The keys to bringing the works we do to perfect completion are earnest prayer and stability. The promises of chapter 58 will be foreshadowed here. With stability, the pilgrim Christian will have God’s grace to persevere. But only if he or she has made the effort to bathe that good beginning in earnest, insistent prayer. For, “every good and perfect gift is from above” (James 1:17). And with stability we also promise fidelity. We need each other. We need fellowship. We need commitment to live disciplined spiritual lives in fidelity to the Gospel and to the Rule. It is very unlikely that we will bear permanent and perfected fruit if we labor on our own. The third promise, obedience, was touched on in yesterday’s meditation and is a solidly recurring theme throughout the Rule. I might think that I know what needs to be done, but without God’s guidance and submission to His will I will follow my own conscience and reason, and that often leads down dark paths of greed and pride. God knows what the goal of these works need be, and His desire is that we accomplish them for the good of the Kingdom. Are we going to obediently follow His will and see it through to perfection in Christ?

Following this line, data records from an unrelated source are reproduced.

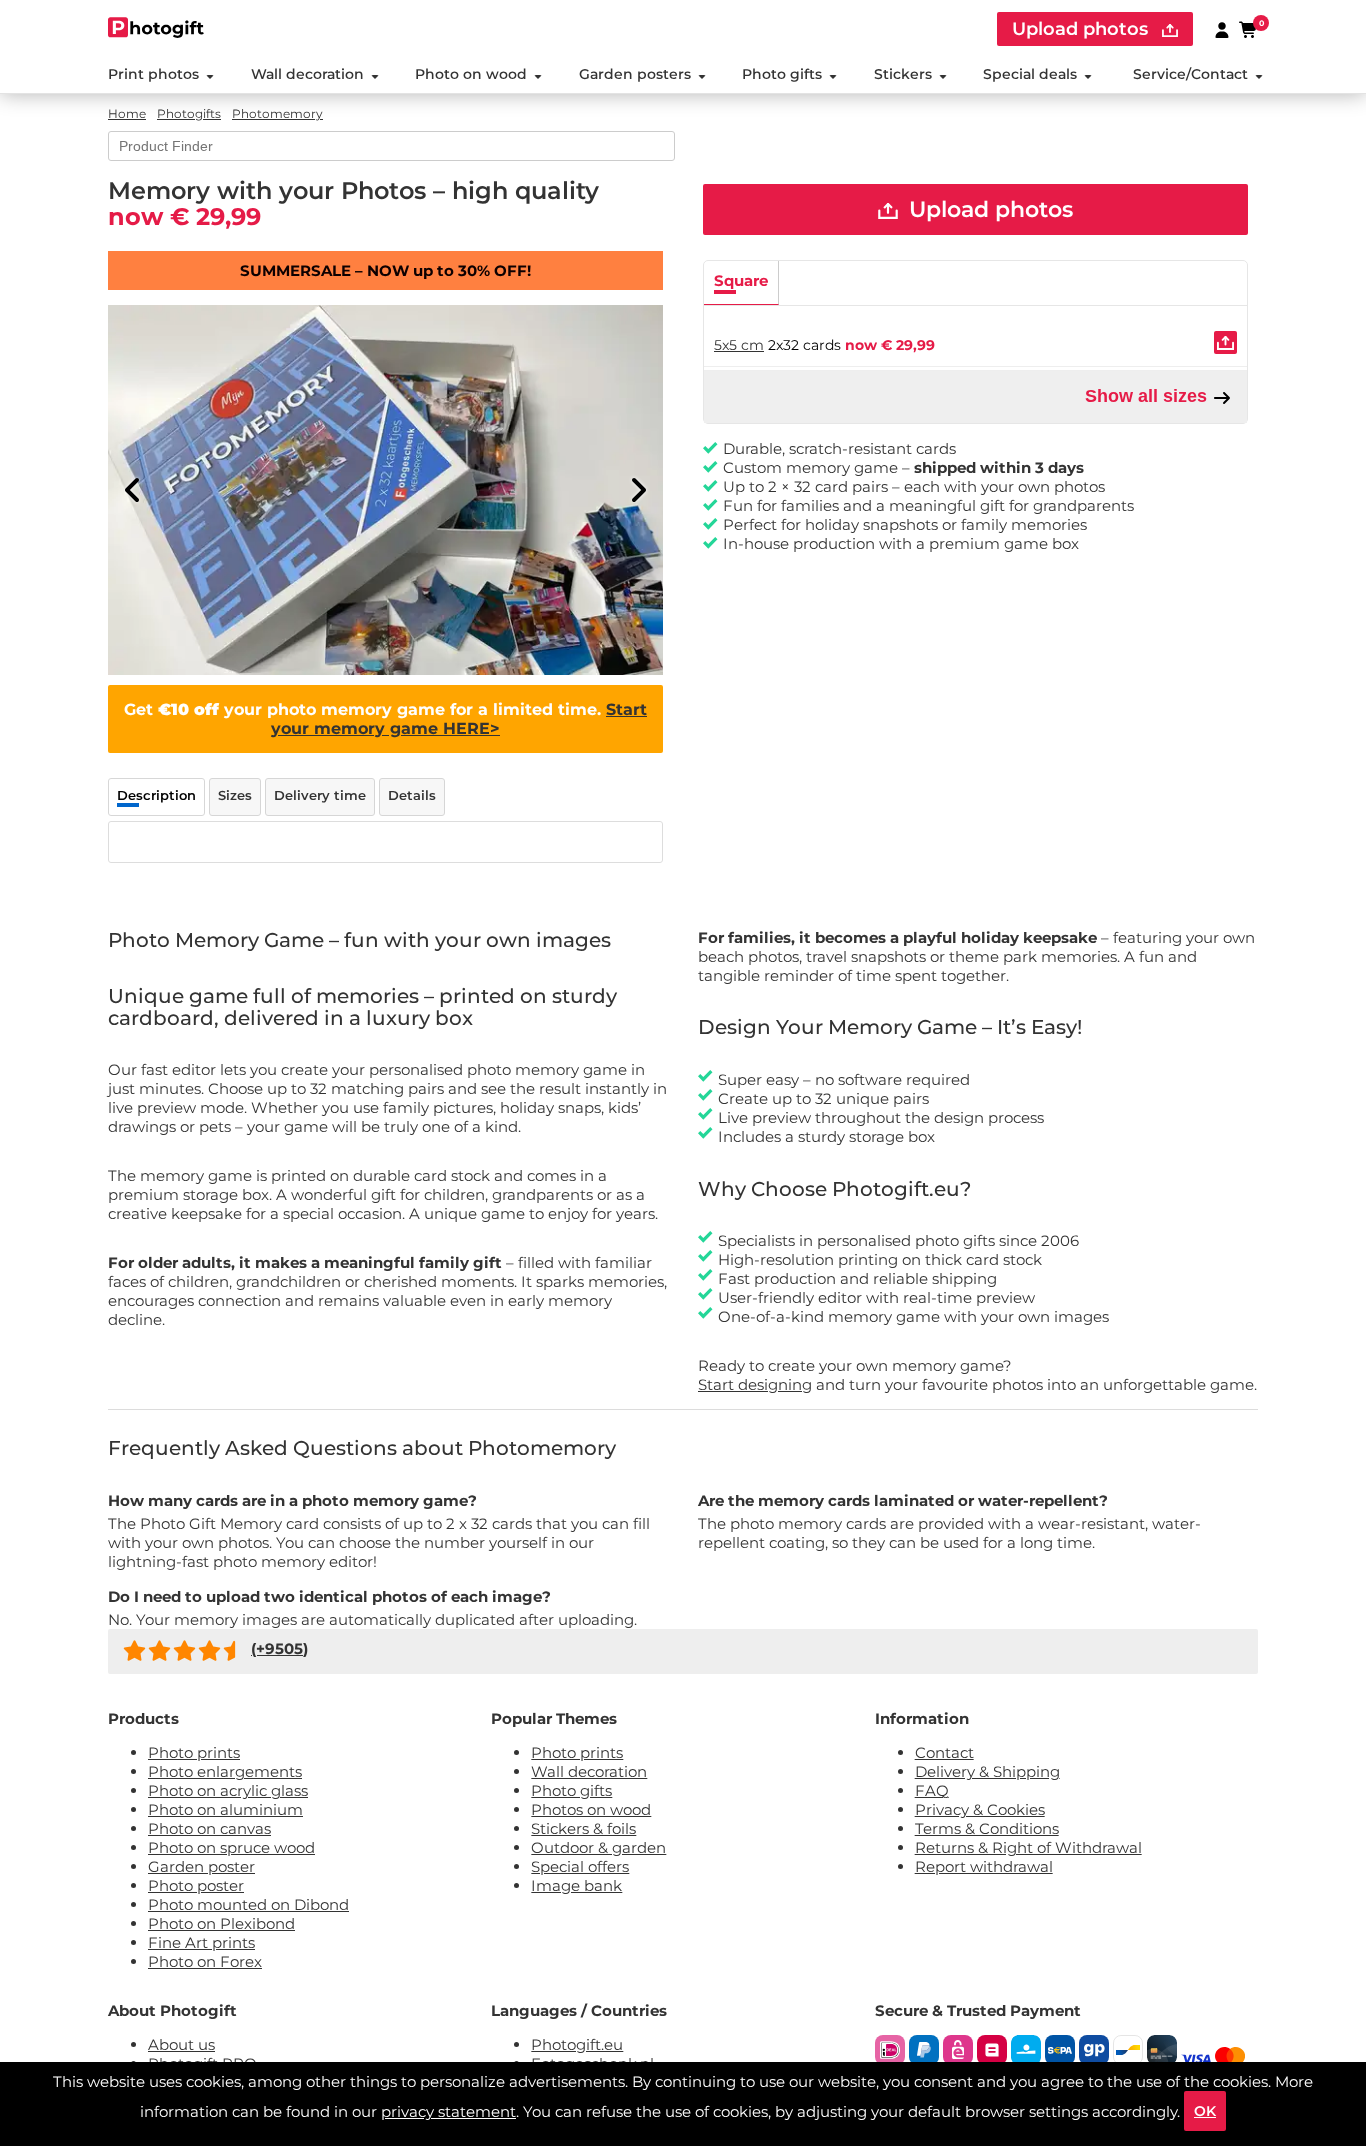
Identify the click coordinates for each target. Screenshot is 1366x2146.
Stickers (903, 74)
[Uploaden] (1225, 342)
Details (412, 795)
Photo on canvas (209, 1828)
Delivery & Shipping (987, 1771)
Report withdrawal (984, 1866)
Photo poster (196, 1885)
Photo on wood (471, 74)
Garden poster (201, 1866)
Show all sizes (1148, 396)
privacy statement (448, 2111)
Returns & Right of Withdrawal (1028, 1847)
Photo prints (194, 1752)
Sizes (235, 795)
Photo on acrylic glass (228, 1790)
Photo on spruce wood (231, 1847)
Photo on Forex (205, 1961)
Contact (944, 1752)
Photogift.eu (577, 2044)
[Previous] (133, 490)
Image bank (576, 1885)
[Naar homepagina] (156, 27)
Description (156, 795)
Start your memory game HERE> (459, 719)
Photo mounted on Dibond (248, 1904)
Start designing (755, 1384)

There are also some seemingly harsh words in these few verses. For example, Benedict warns that we need to be obedient lest God “like an angry father, disinherit his children,” or “like a dread lord, enraged by our evil deeds, hand us over to everlasting punishment.” Some of St. Benedict’s phraseology, disciplines, and practices strike our ear and our consciences as outdated and somewhat loathsome. The idea of corporal punishment, excommunication, and as we see in the verses today, disinheritance and “everlasting punishment as most wicked servants,” all resonate as somewhat antiquated ideas to our modern Christian ear. Nevertheless, we cannot, like Thomas Jefferson did with the Holy Scriptures, cut out the uncomfortable passages and focus only on what seems pleasant to our fragile minds. We must listen to the word of the Rule, as we have been exhorted, as sons and daughters, with the ear of our heart. And like children of the King, we cannot at first blush always understand all that is being conveyed in these verses. We must walk with the Master and learn through obedient fulfillment of the discipline of the Rule. St. Benedict was writing the Rule in a different time and addressing a culture of an earlier age, and we need to understand that, not only Benedict, but also the culture of his day have something to teach us. Their experience can inform our own if we allow it to do so.

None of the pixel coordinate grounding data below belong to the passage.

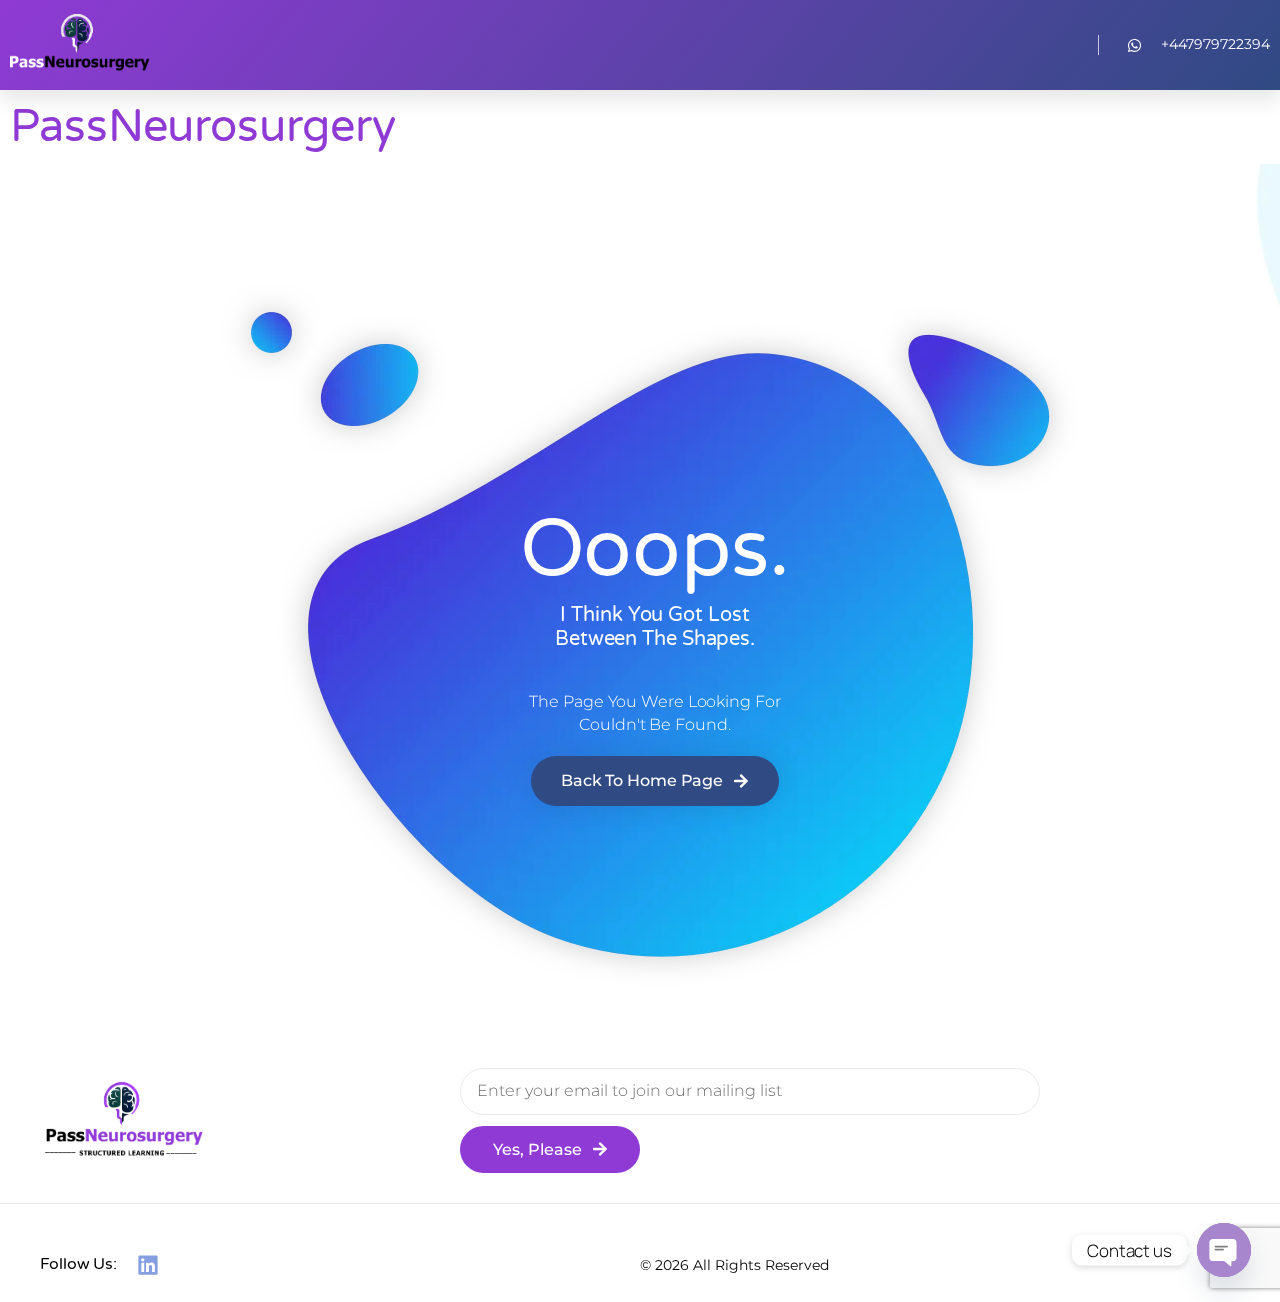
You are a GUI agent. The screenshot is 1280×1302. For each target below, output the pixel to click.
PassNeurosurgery (202, 127)
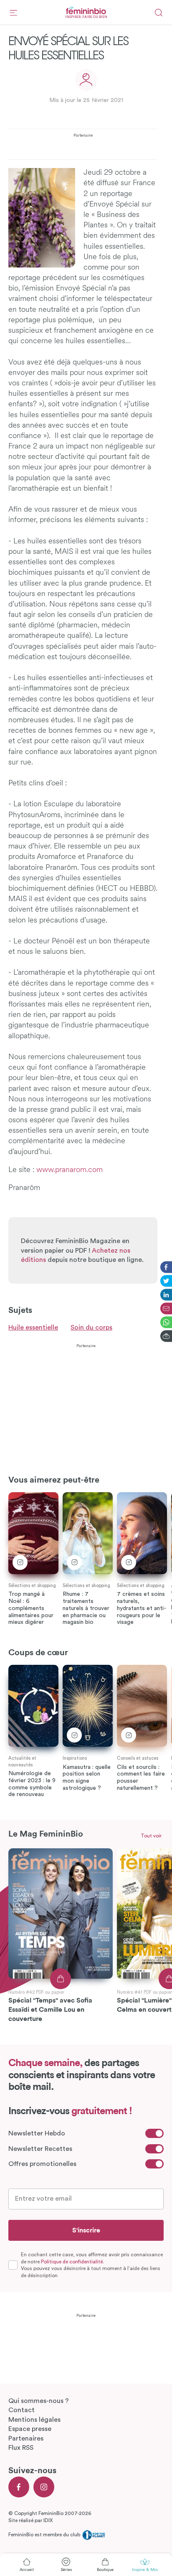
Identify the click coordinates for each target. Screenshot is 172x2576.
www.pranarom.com (69, 1170)
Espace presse (29, 2429)
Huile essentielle (33, 1327)
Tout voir (151, 1835)
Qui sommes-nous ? (38, 2401)
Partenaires (25, 2438)
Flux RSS (20, 2447)
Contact (21, 2410)
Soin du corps (91, 1327)
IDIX (48, 2520)
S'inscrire (86, 2230)
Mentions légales (34, 2419)
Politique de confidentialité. (72, 2261)
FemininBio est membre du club (44, 2534)
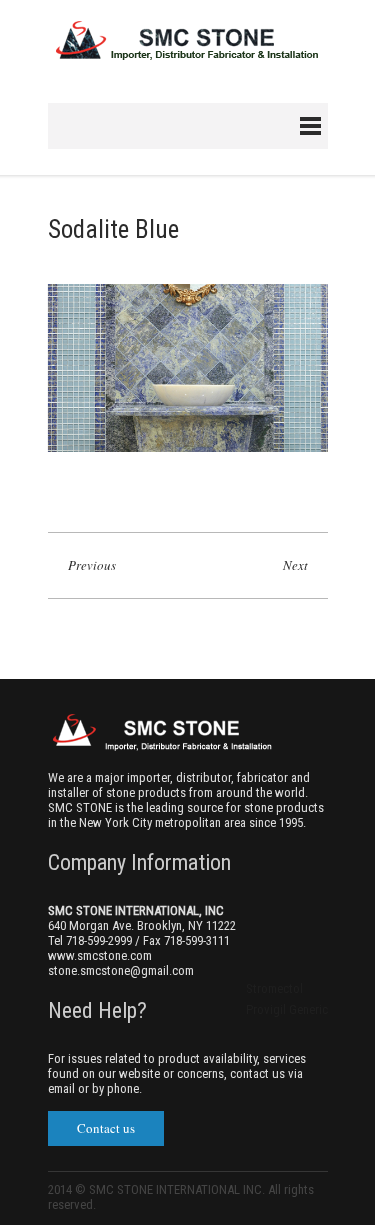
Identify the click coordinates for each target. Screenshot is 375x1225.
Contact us (106, 1128)
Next (295, 565)
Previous (92, 565)
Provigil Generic (287, 1009)
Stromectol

We must not take any chapter or verse from the Rule out of the context of the whole. Our father Benedict sets the tone in the first verse of the Prologue when he addresses the reader as “My son.” We are not servants or slaves of a Rule and a lifestyle. Our work is a labor of love. St. Benedict is not striving in these early verses of the Prologue to instill fear, he is exhorting us, using the language of his day, to practice a sacred piety within the context of the ordinariness of daily life. It is an exhortation for us to experience the martyrdom of self will, that we may daily die to Christ. In so doing, we will find our works perfected and our lives renewed in Him.